TASK ITEM => Find the line that contains "Email security (82, 2321)" in the entries below. Output it and each later line exactly, and nothing else.

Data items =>
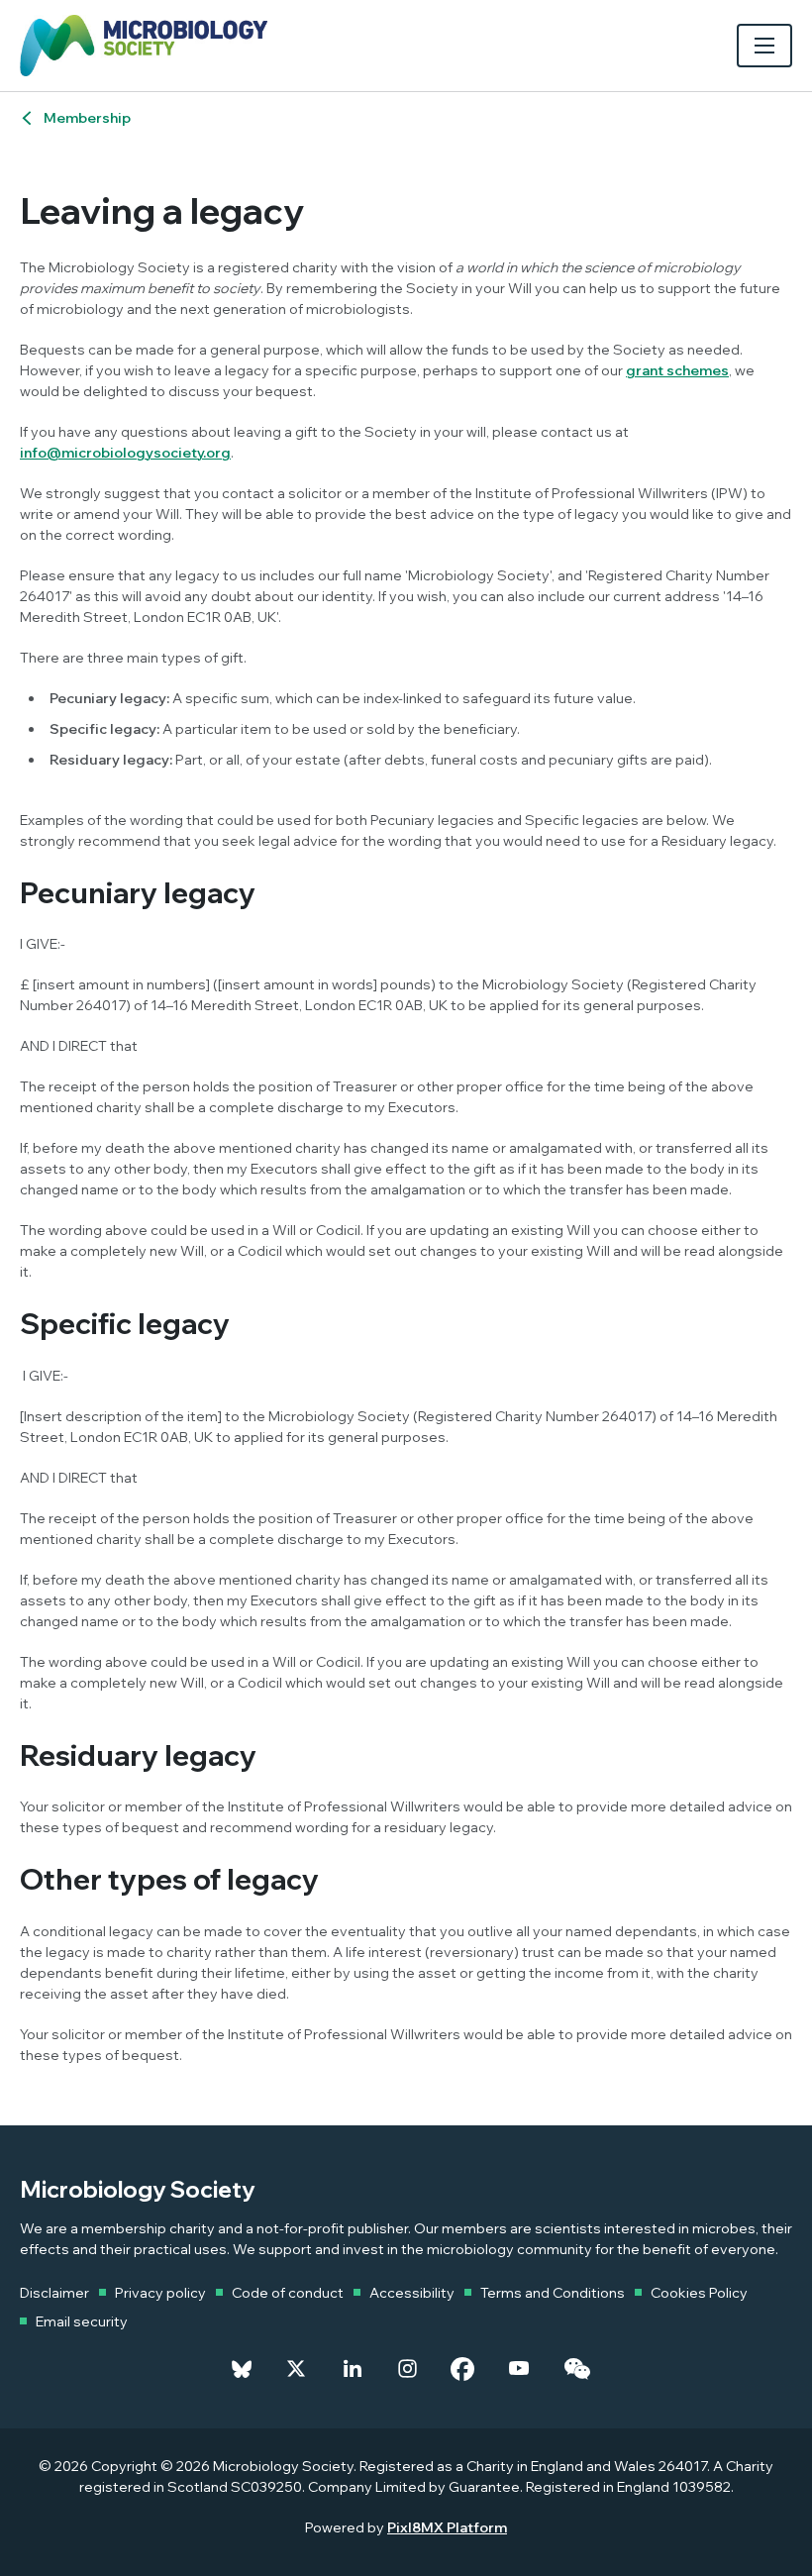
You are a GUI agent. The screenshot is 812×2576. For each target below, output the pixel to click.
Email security (82, 2321)
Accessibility (412, 2293)
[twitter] (296, 2369)
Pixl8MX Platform (447, 2527)
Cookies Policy (699, 2293)
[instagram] (407, 2369)
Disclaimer (54, 2293)
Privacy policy (160, 2293)
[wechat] (576, 2369)
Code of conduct (288, 2293)
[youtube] (519, 2369)
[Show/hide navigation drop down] (764, 45)
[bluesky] (242, 2369)
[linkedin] (352, 2369)
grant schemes (677, 370)
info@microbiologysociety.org (125, 453)
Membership (87, 118)
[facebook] (462, 2369)
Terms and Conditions (552, 2293)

WRITTEN REPLY =>
Email security (82, 2321)
Accessibility (412, 2293)
[twitter] (296, 2369)
Pixl8MX Platform (447, 2527)
Cookies Policy (699, 2293)
[instagram] (407, 2369)
Disclaimer (54, 2293)
Privacy policy (160, 2293)
[wechat] (576, 2369)
Code of conduct (288, 2293)
[youtube] (519, 2369)
[Show/hide navigation drop down] (764, 45)
[bluesky] (242, 2369)
[linkedin] (352, 2369)
grant schemes (677, 370)
info@microbiologysociety.org (125, 453)
Membership (87, 118)
[facebook] (462, 2369)
Terms and Conditions (552, 2293)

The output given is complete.